■ What to produce ■
From the listing below, retype exactly the line holding "Click the POST badge on the analyze endpoint", the line holding "Open the Schedule", and the lines between them; skip everything else.
◇ ◇ ◇ ◇
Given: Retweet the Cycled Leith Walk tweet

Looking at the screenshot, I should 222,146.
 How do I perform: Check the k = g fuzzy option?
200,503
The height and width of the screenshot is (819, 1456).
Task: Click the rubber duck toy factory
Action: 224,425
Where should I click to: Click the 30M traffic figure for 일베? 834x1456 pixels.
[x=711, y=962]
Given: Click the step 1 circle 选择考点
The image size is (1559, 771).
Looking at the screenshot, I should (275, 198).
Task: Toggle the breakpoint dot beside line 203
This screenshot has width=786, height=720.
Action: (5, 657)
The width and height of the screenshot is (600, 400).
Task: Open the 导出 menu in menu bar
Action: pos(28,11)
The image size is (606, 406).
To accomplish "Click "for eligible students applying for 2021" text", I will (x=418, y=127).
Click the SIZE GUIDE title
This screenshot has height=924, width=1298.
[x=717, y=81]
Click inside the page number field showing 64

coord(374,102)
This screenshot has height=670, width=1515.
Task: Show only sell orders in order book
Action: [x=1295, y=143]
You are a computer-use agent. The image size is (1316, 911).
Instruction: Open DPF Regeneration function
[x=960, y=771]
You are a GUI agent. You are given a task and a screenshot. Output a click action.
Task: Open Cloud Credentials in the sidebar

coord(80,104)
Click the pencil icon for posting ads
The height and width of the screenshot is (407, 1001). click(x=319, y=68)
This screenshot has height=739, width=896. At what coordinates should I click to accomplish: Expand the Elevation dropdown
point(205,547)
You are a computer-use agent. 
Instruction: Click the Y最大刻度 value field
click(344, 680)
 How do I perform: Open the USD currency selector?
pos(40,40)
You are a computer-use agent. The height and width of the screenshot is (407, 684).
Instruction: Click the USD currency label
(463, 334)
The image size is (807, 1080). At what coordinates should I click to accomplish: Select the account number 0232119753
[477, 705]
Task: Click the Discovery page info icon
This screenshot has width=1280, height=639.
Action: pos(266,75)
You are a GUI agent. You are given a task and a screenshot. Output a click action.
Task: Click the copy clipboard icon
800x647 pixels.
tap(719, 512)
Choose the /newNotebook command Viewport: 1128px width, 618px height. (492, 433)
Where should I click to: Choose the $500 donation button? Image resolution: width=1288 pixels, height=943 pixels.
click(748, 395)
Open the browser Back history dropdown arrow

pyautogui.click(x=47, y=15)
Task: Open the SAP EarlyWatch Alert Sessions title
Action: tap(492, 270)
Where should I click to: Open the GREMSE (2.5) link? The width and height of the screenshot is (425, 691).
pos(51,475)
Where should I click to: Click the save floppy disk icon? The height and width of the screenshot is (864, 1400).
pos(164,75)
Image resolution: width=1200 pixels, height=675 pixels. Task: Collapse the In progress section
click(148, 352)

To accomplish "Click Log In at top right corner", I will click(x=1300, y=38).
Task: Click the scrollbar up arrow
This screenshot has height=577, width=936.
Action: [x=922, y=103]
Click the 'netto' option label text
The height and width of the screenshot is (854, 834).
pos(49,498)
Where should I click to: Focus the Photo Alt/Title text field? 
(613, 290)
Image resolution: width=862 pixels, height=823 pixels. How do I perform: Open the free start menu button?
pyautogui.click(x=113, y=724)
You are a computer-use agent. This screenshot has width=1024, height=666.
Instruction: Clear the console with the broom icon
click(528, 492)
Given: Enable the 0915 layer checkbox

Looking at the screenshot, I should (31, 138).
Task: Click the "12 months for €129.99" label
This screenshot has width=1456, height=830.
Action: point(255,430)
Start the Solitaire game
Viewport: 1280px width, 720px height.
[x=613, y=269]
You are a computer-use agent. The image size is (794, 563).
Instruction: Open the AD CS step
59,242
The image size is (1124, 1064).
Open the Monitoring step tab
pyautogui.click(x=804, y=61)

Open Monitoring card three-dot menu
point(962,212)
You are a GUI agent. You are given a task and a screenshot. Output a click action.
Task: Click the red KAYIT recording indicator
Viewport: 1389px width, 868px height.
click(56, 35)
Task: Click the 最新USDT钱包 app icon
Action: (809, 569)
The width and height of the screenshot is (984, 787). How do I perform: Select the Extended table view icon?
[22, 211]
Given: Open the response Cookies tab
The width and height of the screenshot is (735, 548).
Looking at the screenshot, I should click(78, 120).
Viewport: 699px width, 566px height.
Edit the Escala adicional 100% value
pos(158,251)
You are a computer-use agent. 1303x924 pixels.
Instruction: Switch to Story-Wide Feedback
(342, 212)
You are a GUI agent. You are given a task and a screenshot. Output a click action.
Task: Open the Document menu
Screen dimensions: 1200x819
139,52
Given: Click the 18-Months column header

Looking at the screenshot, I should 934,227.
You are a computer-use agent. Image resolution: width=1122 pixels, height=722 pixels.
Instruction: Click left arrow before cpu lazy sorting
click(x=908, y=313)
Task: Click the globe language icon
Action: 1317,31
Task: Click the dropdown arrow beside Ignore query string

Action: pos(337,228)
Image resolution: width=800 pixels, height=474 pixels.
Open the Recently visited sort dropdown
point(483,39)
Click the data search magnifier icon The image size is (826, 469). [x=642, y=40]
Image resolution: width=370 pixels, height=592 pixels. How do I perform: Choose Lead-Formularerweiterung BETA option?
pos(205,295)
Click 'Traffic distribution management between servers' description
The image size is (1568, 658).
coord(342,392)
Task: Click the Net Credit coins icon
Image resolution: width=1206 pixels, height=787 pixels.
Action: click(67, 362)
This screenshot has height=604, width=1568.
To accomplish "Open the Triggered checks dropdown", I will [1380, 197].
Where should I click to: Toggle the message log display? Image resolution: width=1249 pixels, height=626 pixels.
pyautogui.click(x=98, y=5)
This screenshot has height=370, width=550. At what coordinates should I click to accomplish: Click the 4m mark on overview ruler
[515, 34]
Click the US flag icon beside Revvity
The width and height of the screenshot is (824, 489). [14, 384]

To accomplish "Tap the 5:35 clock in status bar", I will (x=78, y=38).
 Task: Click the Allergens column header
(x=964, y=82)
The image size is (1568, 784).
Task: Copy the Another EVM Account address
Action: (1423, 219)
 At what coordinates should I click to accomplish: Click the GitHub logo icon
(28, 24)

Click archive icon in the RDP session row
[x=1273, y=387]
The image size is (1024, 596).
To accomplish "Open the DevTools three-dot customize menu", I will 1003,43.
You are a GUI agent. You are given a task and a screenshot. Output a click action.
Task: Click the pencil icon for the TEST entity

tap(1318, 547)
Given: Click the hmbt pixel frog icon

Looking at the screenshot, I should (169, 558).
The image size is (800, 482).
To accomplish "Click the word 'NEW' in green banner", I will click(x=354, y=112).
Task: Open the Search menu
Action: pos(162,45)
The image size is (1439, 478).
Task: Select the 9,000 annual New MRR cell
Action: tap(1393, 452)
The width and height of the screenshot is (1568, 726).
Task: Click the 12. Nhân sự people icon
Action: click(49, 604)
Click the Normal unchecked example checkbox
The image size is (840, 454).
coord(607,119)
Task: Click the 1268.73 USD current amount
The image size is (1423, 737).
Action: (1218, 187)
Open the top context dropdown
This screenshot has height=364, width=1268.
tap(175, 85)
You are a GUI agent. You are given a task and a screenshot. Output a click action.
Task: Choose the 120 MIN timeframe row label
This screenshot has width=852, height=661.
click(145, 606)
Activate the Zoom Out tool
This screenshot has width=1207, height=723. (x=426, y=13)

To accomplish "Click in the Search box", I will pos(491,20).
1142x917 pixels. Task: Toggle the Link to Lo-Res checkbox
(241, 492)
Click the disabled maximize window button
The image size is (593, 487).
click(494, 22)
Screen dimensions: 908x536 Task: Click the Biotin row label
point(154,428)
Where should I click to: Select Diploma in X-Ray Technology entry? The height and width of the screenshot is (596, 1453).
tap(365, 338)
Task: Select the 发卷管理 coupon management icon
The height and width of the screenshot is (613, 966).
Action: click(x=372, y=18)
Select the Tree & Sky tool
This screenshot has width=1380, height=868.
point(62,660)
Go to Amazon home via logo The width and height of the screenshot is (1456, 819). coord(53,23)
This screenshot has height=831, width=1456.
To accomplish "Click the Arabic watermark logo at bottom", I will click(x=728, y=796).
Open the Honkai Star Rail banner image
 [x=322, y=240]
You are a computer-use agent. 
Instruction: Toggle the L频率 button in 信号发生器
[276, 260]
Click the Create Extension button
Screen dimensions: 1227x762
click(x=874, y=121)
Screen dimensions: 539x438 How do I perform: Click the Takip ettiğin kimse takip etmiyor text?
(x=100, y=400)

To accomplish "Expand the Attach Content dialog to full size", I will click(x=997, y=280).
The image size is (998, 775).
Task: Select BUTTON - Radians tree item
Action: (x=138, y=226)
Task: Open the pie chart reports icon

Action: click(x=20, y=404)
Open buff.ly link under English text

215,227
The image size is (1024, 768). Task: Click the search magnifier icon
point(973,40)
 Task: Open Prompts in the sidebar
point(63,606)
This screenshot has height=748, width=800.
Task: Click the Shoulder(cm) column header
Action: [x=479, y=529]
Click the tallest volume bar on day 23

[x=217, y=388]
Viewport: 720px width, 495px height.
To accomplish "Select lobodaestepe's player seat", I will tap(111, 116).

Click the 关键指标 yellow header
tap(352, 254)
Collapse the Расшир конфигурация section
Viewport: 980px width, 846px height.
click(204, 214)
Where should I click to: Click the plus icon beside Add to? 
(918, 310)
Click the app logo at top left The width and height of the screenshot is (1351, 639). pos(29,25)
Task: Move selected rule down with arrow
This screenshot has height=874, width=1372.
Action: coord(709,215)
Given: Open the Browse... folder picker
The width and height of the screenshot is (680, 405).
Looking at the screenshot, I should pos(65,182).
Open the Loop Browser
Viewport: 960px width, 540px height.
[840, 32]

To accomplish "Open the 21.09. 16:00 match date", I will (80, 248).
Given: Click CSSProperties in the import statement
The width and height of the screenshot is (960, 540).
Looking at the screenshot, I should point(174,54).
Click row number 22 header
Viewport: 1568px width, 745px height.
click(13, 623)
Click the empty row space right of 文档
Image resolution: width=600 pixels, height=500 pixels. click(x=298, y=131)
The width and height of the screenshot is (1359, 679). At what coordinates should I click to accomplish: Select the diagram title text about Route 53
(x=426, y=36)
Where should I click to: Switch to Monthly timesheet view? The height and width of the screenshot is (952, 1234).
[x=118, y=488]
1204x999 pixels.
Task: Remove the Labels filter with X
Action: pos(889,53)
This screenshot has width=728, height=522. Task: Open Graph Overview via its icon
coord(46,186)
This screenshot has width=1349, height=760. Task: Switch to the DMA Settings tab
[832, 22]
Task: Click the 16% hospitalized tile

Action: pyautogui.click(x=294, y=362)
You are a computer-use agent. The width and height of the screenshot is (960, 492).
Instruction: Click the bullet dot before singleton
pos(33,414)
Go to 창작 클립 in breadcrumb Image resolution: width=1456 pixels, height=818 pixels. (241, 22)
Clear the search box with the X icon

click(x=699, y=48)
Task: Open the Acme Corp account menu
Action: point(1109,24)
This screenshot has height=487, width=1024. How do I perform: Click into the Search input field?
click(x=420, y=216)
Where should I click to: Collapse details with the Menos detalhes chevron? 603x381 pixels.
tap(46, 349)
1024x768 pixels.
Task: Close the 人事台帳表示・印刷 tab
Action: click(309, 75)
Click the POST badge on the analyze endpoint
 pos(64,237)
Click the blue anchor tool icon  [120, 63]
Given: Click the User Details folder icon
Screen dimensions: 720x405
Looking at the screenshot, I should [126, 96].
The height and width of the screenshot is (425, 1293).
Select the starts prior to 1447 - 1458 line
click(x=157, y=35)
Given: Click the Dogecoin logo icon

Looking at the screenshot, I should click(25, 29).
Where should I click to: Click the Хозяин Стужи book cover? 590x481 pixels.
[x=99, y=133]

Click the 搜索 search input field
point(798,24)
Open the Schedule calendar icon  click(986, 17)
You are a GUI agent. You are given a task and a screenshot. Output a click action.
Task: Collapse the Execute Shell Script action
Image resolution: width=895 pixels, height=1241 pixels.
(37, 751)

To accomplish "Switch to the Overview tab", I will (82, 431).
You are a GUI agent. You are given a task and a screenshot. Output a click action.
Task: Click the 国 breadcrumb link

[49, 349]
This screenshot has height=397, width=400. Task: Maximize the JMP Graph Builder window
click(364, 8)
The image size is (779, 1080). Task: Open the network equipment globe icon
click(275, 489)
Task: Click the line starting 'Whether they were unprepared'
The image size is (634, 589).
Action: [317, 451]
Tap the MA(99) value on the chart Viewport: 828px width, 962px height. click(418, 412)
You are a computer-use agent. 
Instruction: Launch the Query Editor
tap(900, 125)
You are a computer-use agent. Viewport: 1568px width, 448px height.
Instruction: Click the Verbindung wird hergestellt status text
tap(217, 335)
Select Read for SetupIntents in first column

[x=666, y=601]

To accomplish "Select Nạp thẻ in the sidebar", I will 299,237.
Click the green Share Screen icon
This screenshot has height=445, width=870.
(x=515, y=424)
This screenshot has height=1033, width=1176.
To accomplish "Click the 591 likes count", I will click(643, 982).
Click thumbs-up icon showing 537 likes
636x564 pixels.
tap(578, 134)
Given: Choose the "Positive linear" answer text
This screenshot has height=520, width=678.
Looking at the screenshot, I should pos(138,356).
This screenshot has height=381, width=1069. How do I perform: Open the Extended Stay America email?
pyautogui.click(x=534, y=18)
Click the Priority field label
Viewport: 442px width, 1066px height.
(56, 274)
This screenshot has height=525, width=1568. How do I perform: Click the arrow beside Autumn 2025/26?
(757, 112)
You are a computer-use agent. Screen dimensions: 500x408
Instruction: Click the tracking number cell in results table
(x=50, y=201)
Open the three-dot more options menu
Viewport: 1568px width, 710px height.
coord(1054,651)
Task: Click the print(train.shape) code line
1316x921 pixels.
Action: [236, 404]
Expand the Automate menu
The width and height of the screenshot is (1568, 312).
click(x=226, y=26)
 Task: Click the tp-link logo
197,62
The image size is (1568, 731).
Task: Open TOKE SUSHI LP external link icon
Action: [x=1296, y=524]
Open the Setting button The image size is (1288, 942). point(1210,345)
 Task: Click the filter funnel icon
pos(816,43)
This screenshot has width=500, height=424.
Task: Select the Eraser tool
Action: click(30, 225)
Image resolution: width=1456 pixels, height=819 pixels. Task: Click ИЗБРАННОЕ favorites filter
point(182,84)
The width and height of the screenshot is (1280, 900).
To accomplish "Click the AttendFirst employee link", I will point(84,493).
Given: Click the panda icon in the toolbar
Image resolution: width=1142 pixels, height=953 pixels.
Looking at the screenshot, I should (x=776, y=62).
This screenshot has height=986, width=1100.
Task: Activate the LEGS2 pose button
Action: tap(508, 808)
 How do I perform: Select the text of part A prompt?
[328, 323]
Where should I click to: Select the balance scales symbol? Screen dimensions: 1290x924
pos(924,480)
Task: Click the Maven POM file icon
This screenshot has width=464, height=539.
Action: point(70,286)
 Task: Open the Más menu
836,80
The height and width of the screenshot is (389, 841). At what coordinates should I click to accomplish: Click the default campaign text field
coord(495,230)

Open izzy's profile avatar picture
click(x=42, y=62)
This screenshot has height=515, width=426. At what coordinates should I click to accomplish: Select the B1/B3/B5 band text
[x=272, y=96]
◇ ◇ ◇ ◇
■ Reply ■
Click the POST badge on the analyze endpoint
 pos(64,237)
Click the blue anchor tool icon  [120, 63]
Given: Click the User Details folder icon
Screen dimensions: 720x405
Looking at the screenshot, I should [126, 96].
The height and width of the screenshot is (425, 1293).
Select the starts prior to 1447 - 1458 line
click(x=157, y=35)
Given: Click the Dogecoin logo icon

Looking at the screenshot, I should click(25, 29).
Where should I click to: Click the Хозяин Стужи book cover? 590x481 pixels.
[x=99, y=133]

Click the 搜索 search input field
point(798,24)
Open the Schedule calendar icon  click(986, 17)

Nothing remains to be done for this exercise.